Письменное задание:
Какой второй титул, судя по отрывку о пензенском губернаторе князе Григории, он прибавил к титулу первой фаворитки за то, что она давала ему деньги взаймы под высокие проценты?

Извлечённый текст:
В первых годах нынешнего столетия в Пензенской губернии губернаторствовал князь Г[олицы]н, известный более под именем князя Григория[141]
. Это был представитель старинного русского барства, только с ещё большими странностями, прихотями и причудами. Князь Григорий был большой оригинал. В нежной юности он хорошо помнил своего дедушку, князя Потемкина, открытую его грудь, босые ноги, халат нараспашку, в котором принимал он первых вельмож, сырую репу и морковь, которые при них же и грыз; помнил также царскую его представительность, его бриллианты и жемчуга, и его фавориток. Но всего этого ему показалось ещё мало: он захотел превзойти деда и избрал образцом не одного его, а многих ещё чудаков того времени.Князь Григорий полагал, что для вида необходимо иметь фавориток, и вот завел он себе двух таких старых женщин. Первую из них он назвал маркизой де Монтеспан. Она составляла его партию в бостон и сверх того давала ему деньги взаймы только за высокие проценты. За это качество к её титулу он прибавил ещё второй - мадам ла Рессурс.

[Сохранённые строки]
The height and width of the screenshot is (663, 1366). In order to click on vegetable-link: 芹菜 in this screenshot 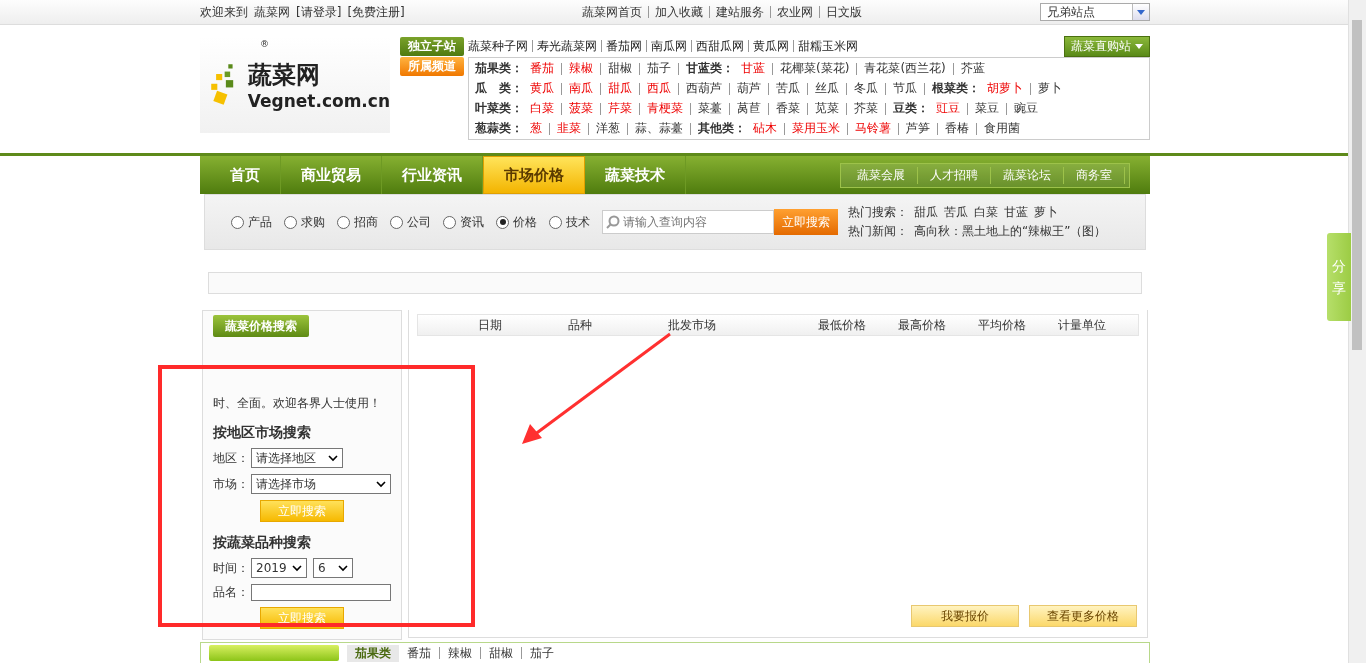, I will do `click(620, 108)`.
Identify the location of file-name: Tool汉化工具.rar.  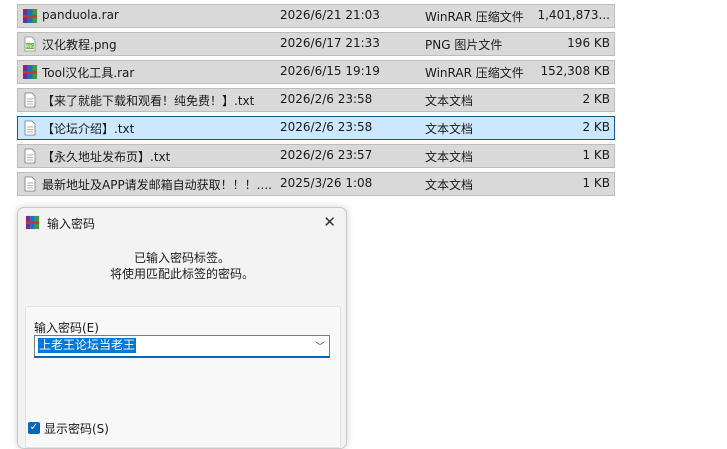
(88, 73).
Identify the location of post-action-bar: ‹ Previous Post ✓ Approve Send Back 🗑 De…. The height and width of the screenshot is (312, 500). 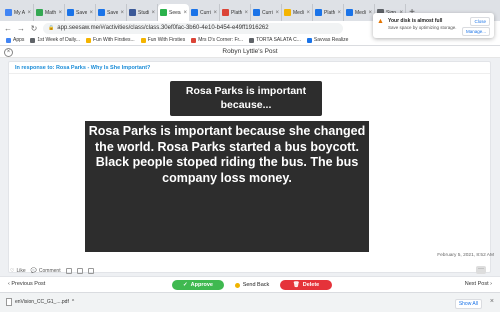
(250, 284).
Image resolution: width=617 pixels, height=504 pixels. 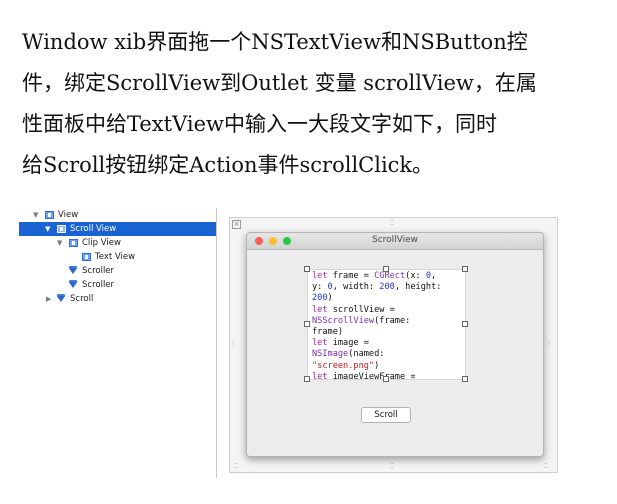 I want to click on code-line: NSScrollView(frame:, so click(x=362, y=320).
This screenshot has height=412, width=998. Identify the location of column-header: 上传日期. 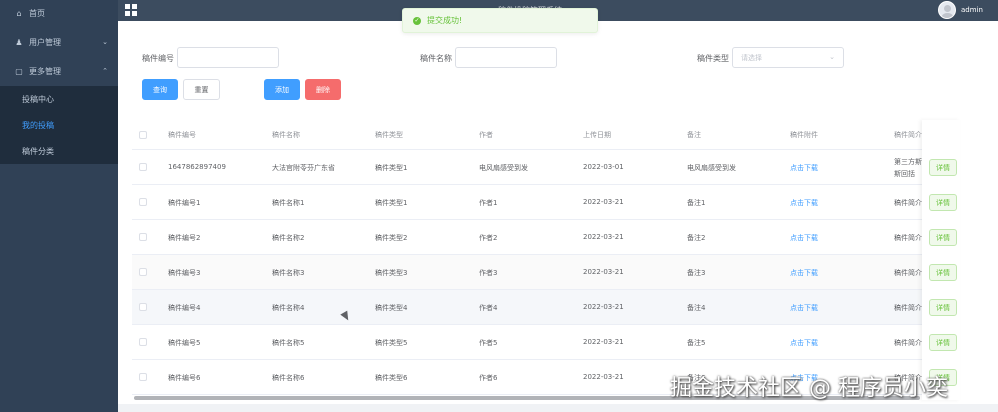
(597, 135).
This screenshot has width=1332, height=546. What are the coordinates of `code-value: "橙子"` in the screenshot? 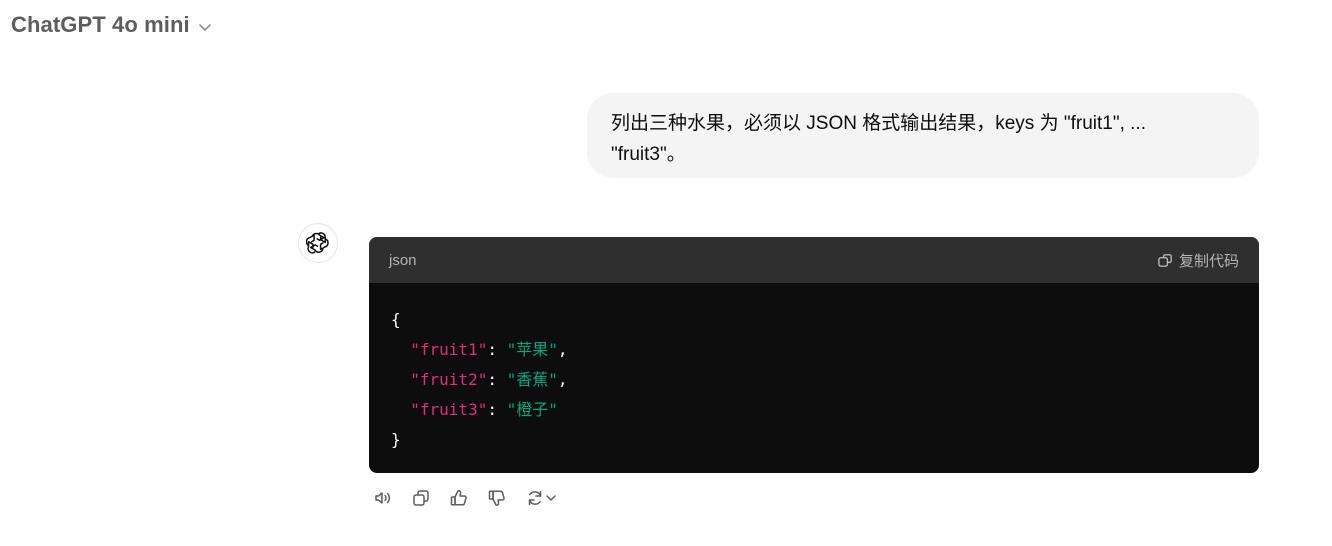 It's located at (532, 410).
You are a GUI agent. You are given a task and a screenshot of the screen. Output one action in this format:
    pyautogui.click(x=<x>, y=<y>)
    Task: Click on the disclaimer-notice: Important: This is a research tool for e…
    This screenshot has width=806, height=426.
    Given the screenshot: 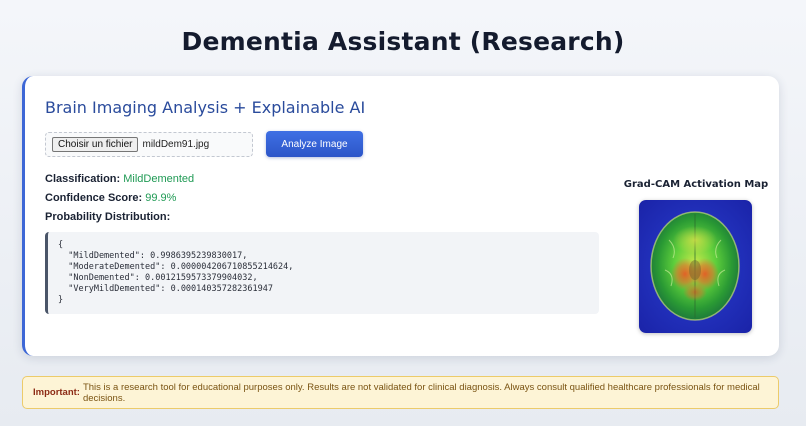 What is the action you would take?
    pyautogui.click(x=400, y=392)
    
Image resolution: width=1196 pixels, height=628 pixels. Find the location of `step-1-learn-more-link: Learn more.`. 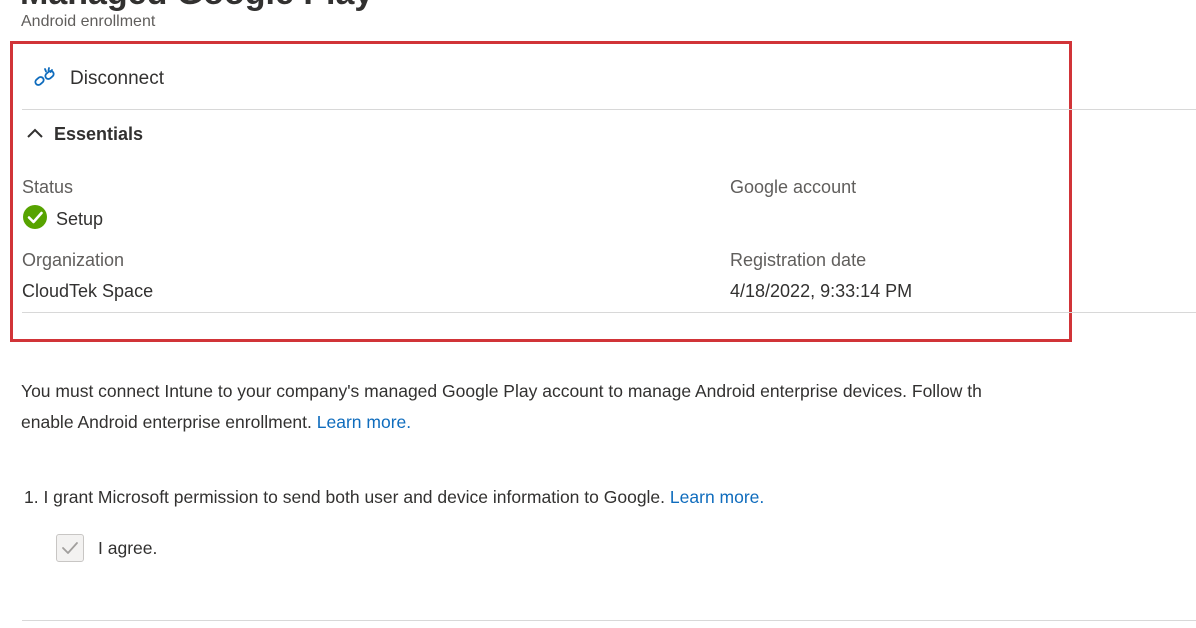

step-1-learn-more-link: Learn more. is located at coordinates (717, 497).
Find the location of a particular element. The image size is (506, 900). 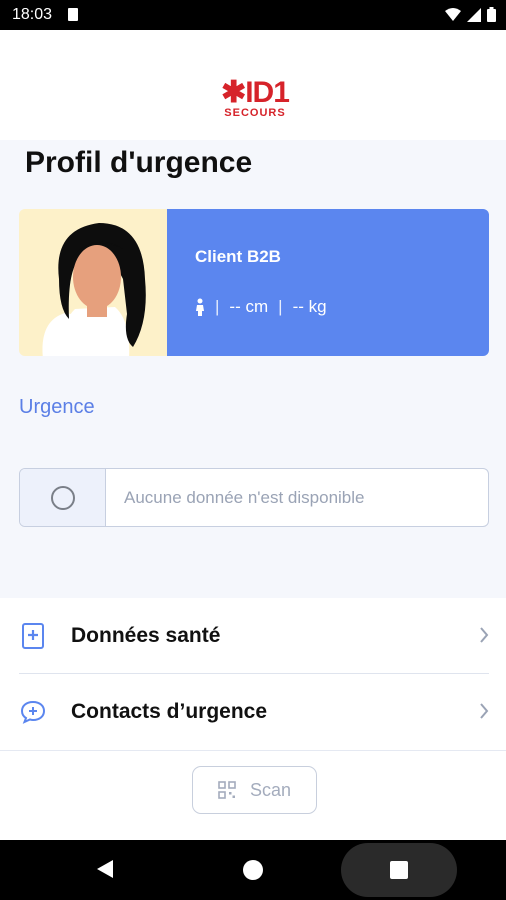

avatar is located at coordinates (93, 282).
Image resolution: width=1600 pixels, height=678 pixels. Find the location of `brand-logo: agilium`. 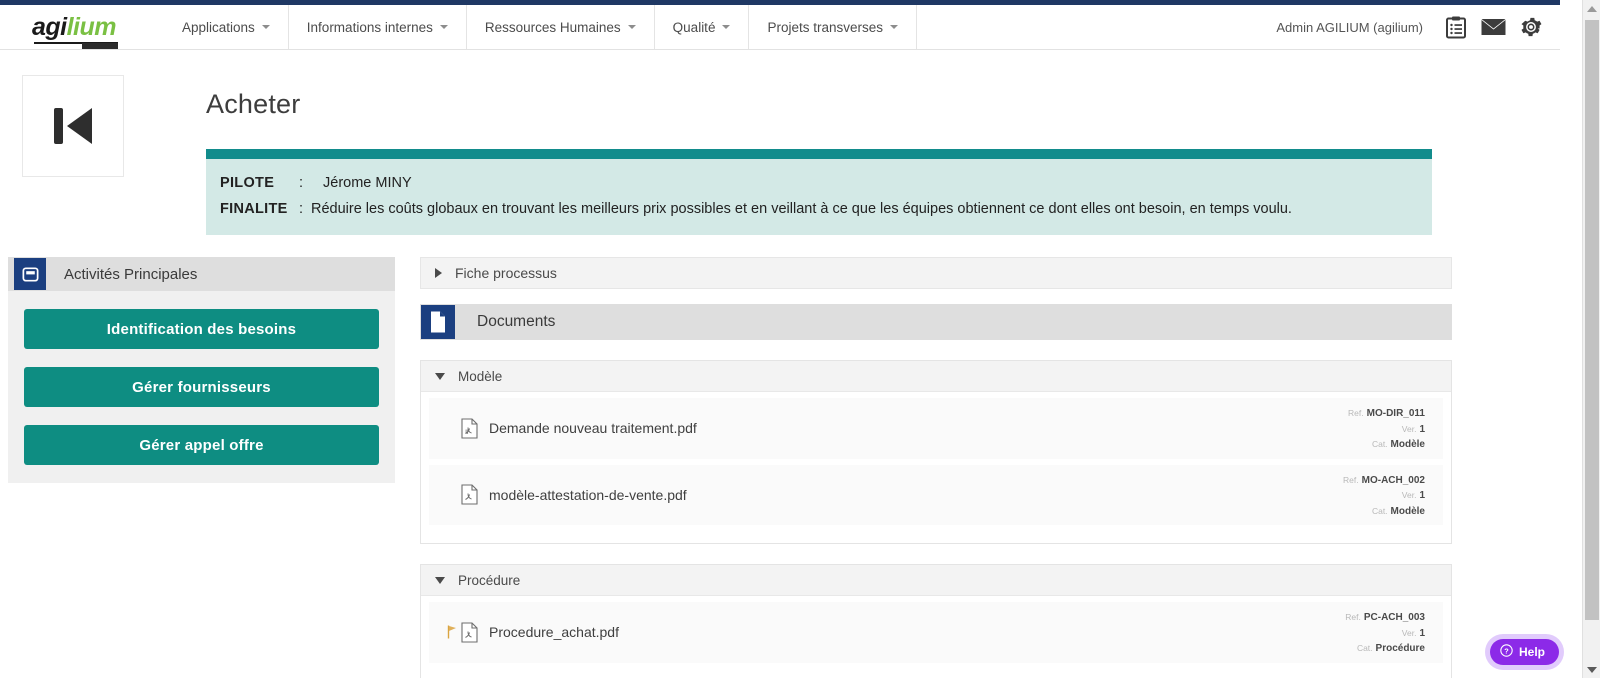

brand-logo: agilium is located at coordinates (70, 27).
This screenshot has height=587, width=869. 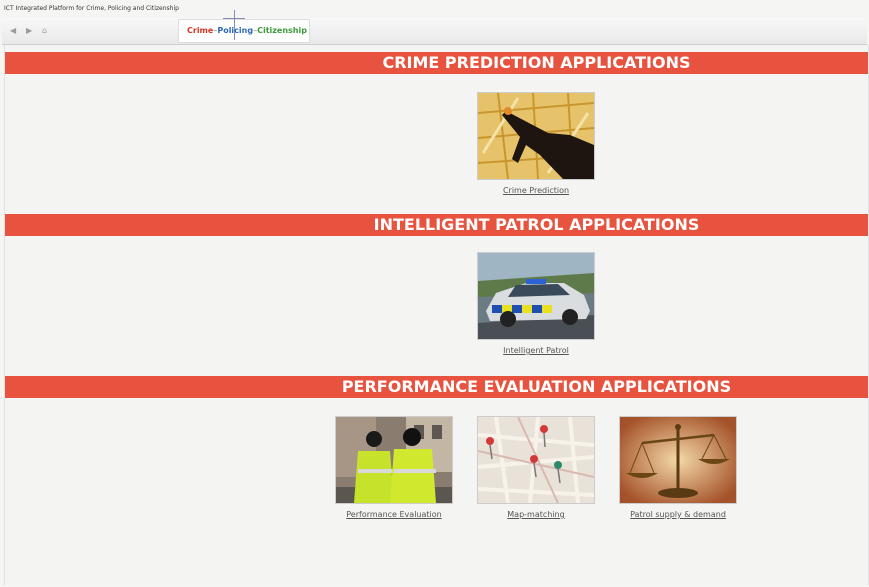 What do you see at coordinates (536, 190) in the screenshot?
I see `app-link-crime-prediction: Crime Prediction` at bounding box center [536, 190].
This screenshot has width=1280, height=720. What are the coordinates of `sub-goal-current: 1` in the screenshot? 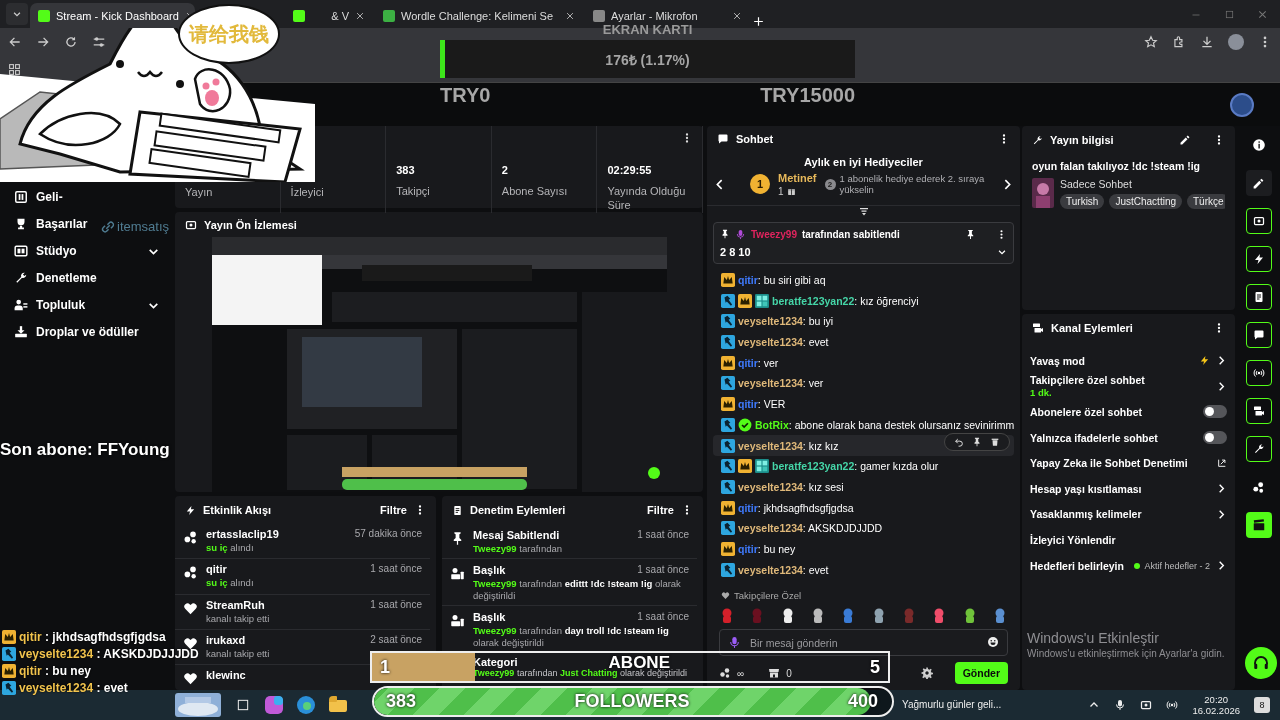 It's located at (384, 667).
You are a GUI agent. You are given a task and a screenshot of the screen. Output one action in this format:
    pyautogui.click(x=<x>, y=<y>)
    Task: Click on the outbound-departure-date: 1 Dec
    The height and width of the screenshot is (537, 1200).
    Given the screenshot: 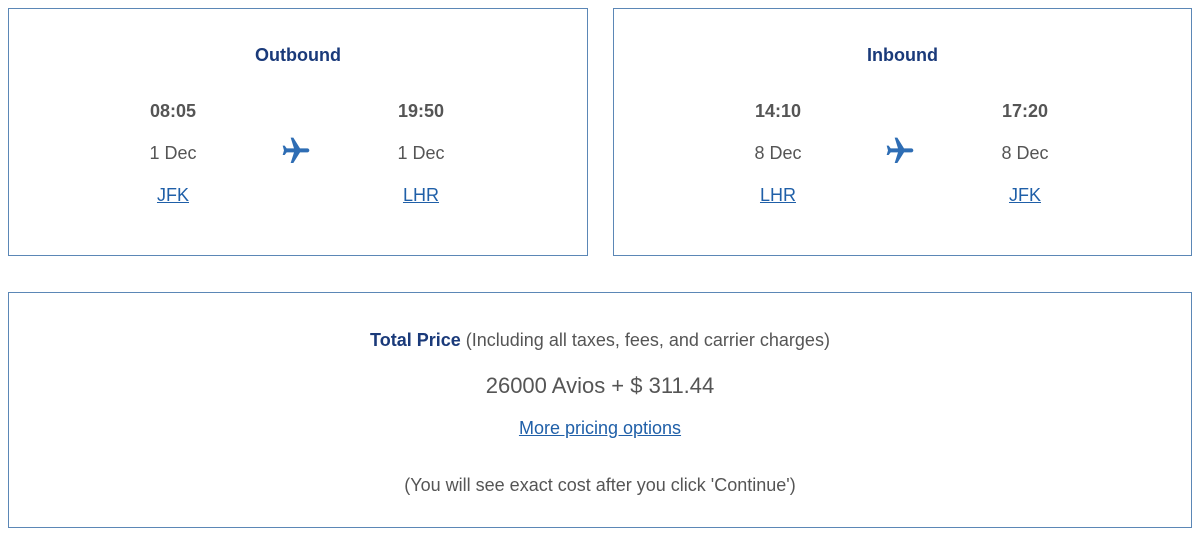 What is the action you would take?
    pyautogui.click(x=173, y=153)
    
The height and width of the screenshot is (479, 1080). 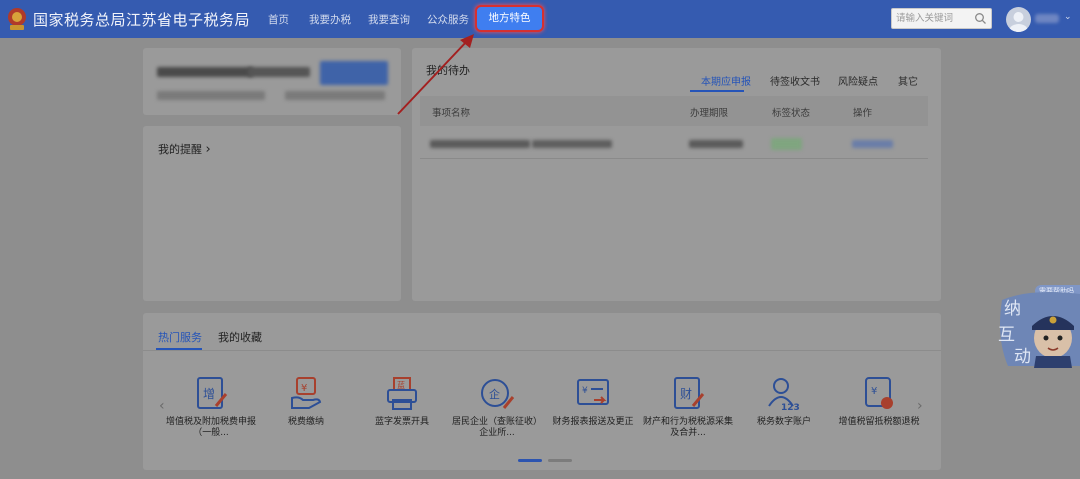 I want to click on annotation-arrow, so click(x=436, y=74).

Решение:
Мадам ла Рессурс.